Motivation to Combine:
A POSA, tasked with developing a more convenient, effective solid oral dosage form for enzalutamide (known from '517), would immediately recognize the challenges associated with its likely poor aqueous solubility (inferred from the commercial liquid capsule formulation). The explicit teachings of US2002/0009494 provide a clear and direct motivation to combine the known drug enzalutamide with the specific polymer HPMCAS and the spray-drying method. The '494 publication precisely addresses the goal of improving aqueous solubility and bioavailability for sparingly soluble compounds, which aligns perfectly with the stated objective of US12447128.
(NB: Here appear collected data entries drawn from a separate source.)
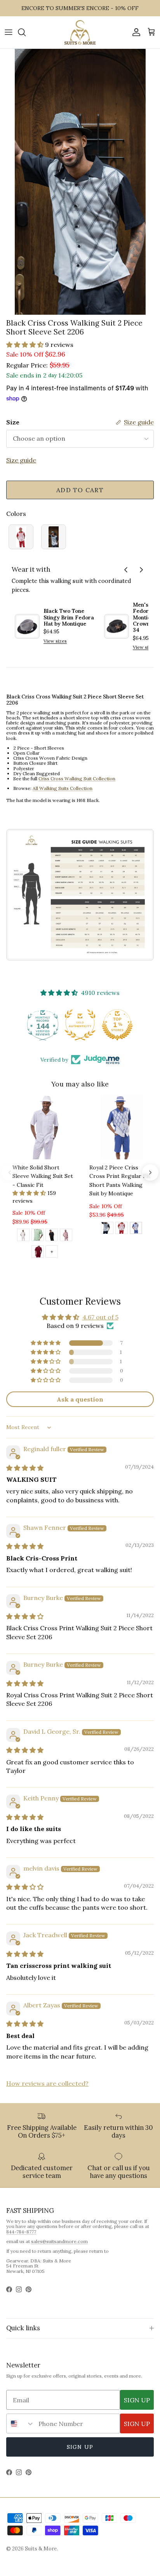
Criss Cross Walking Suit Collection (76, 778)
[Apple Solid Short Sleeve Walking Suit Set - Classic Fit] (37, 1236)
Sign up (80, 2446)
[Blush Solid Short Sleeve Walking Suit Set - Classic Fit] (66, 1236)
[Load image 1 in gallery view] (80, 182)
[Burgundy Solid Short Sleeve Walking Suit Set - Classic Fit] (37, 1252)
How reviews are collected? (47, 2083)
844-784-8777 (21, 2232)
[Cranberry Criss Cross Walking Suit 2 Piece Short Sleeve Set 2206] (21, 537)
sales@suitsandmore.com (59, 2241)
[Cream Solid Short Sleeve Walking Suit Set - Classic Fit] (23, 1236)
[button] (25, 344)
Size (12, 422)
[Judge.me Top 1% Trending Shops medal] (117, 1024)
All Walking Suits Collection (62, 788)
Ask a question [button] (80, 1399)
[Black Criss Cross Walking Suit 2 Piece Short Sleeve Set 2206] (53, 537)
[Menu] (8, 32)
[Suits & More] (80, 32)
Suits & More (41, 2548)
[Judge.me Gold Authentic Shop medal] (42, 1024)
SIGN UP (137, 2400)
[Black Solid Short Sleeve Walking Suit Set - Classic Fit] (51, 1236)
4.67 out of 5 (100, 1317)
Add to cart (80, 490)
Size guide (21, 460)
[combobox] (21, 2423)
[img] (24, 1468)
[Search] (25, 32)
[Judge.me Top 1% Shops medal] (80, 1024)
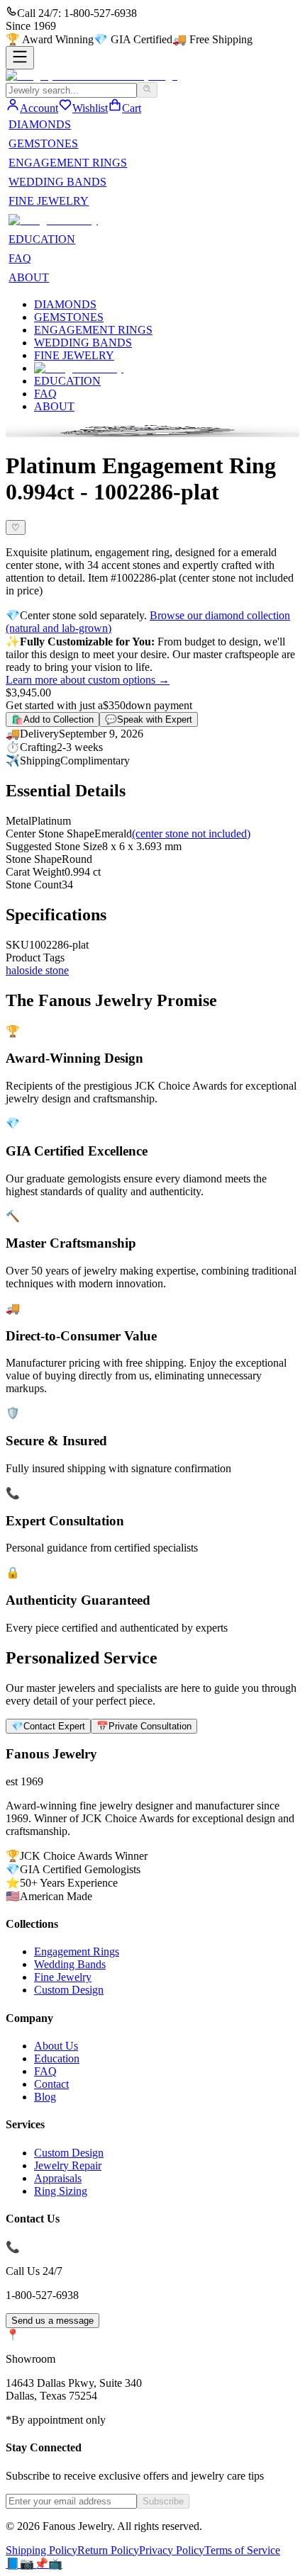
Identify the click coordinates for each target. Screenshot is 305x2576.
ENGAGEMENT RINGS (68, 163)
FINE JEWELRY (49, 201)
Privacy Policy (171, 2550)
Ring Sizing (60, 2191)
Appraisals (58, 2178)
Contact (51, 2084)
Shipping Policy (41, 2550)
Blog (45, 2097)
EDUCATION (42, 239)
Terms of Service (242, 2550)
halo (15, 970)
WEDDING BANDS (57, 182)
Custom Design (69, 1990)
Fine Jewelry (63, 1977)
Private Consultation (144, 1726)
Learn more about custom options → (88, 680)
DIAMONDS (40, 124)
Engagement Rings (76, 1951)
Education (56, 2058)
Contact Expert (48, 1726)
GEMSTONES (43, 143)
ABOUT (29, 277)
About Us (56, 2046)
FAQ (20, 258)
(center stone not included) (191, 833)
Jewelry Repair (67, 2165)
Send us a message (52, 2320)
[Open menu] (20, 57)
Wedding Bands (70, 1964)
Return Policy (108, 2550)
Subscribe (163, 2501)
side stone (47, 970)
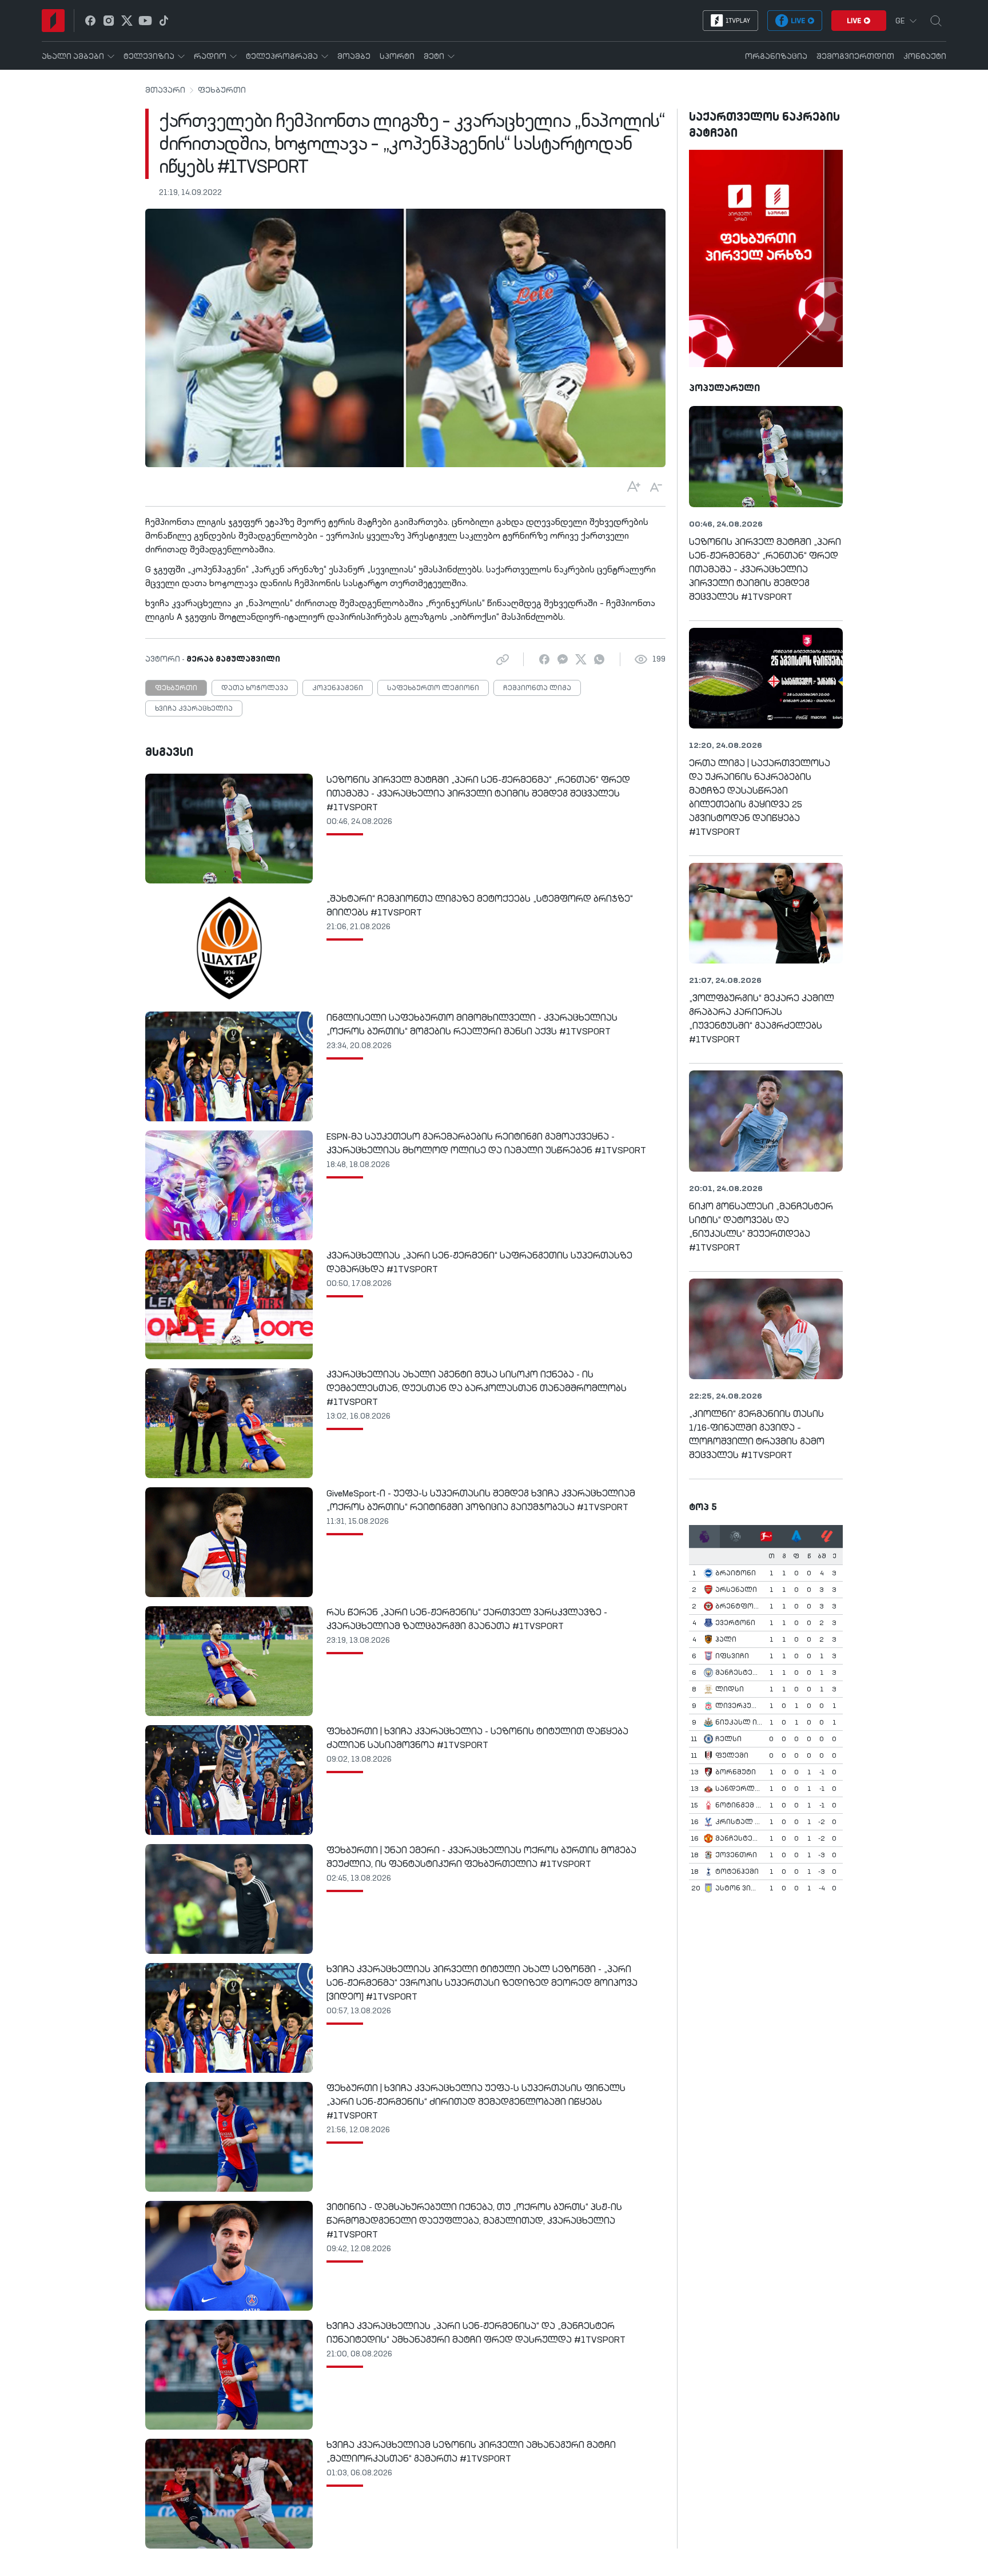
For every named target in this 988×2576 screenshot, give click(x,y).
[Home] (53, 20)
Reasonable Expectation of Success:
Given the explicit teaching in US2002/0009494 that HPMCAS and spray-drying "improve aqueous solubility and/or bioavailability" for sparingly soluble compounds, a POSA would have a reasonable expectation of success in achieving these improvements for enzalutamide. It is well-established in the art that spray-drying a poorly soluble drug with a polymer often results in an amorphous solid dispersion, which is known to enhance dissolution rates compared to crystalline forms. The particular selection of HPMCAS is further supported by US12447128 itself, which describes HPMCAS as a "particularly desirable" and "concentration-enhancing polymer" that "performs particularly well." The specific quantitative enhancements in MDC, AUC, and Cmax, while perhaps significant, would be expected outcomes and/or achievable through routine optimization by a POSA following this established path. The goal of a single, higher-dose tablet would also be a natural consequence of achieving improved solubility and bioavailability, enabling higher drug loading per unit.
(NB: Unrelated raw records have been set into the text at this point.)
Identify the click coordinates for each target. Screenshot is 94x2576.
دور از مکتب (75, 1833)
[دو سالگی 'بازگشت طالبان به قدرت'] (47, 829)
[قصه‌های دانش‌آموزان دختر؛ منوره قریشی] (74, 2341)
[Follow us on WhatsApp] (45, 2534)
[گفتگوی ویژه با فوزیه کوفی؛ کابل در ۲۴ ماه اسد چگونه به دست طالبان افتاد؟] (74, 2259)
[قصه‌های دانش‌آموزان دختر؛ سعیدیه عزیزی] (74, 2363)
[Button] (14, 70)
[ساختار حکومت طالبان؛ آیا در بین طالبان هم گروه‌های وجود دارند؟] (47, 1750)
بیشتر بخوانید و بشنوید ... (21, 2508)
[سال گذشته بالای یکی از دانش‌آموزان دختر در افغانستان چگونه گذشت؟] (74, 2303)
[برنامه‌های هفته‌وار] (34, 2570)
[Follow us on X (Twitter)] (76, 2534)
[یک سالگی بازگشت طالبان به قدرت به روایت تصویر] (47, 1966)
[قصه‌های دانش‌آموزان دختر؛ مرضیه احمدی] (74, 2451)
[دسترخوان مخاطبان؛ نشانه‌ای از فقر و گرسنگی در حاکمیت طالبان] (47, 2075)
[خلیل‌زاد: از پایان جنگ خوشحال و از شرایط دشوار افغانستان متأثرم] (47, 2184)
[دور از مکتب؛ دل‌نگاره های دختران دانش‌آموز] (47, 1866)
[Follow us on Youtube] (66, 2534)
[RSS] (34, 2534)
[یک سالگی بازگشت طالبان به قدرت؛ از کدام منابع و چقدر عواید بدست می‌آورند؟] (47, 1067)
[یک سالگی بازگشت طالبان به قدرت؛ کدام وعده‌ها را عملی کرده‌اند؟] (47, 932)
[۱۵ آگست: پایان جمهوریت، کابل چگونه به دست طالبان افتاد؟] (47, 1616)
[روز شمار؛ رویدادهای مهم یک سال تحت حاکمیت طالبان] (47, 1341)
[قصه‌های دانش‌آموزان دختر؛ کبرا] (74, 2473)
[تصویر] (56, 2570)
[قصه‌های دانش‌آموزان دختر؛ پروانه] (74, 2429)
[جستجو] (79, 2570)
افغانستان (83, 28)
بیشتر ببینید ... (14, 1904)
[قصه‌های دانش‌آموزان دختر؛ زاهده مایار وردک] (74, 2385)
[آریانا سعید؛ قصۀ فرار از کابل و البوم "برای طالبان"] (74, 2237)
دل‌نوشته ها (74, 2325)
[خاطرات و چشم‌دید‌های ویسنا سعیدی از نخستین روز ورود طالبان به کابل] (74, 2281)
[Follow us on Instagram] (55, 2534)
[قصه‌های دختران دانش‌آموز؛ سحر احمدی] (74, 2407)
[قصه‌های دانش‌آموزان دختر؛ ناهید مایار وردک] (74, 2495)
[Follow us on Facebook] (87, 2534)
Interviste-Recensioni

Addressing Arguments Against Obviousness:
US12447128 states that "Solubilization of a specific drug depends on its chemical structure and physical properties, therefore, whether any particular polymer will solubilize a specific drug is not necessarily predictable." While this general statement is true, the unpredictability argument is considerably weakened by the highly specific and relevant teaching of US2002/0009494. A POSA is not blindly experimenting with "any particular polymer" but is instead guided by a prior art reference that specifically identifies HPMCAS and spray-drying as effective for solving the very problem of enhancing solubility and bioavailability for sparingly soluble compounds.

Conclusion

Based on the combination of U.S. Pat. No. 7,709,517 and US2002/0009494, the claims of US patent 12447128 directed to an amorphous solid dispersion of enzalutamide with HPMCAS, prepared by spray-drying to improve aqueous solubility and/or bioavailability, would likely be considered obvious to a person having ordinary skill in the art. The motivation to combine these references is clear: to address the known solubility challenges of enzalutamide and develop a more convenient solid oral dosage form, utilizing a proven technique for sparingly soluble drugs that explicitly mentions the specific polymer and manufacturing method. The expectation of success in achieving improved solubility and bioavailability would be reasonable.